____ RECORD SET

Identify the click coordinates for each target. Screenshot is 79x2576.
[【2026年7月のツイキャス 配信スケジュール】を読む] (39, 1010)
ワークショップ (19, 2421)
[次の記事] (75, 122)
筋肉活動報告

________

* _EXERCISE REQUIREMENTS_:
The entire listing above should be returned exactly as written.

* _RESULT OF THIS EXERCISE_:
Identify the click coordinates for each target. Screenshot is 79x2576.
[【2026年7月のツイキャス 配信スケジュール】を読む] (39, 1010)
ワークショップ (19, 2421)
[次の記事] (75, 122)
筋肉活動報告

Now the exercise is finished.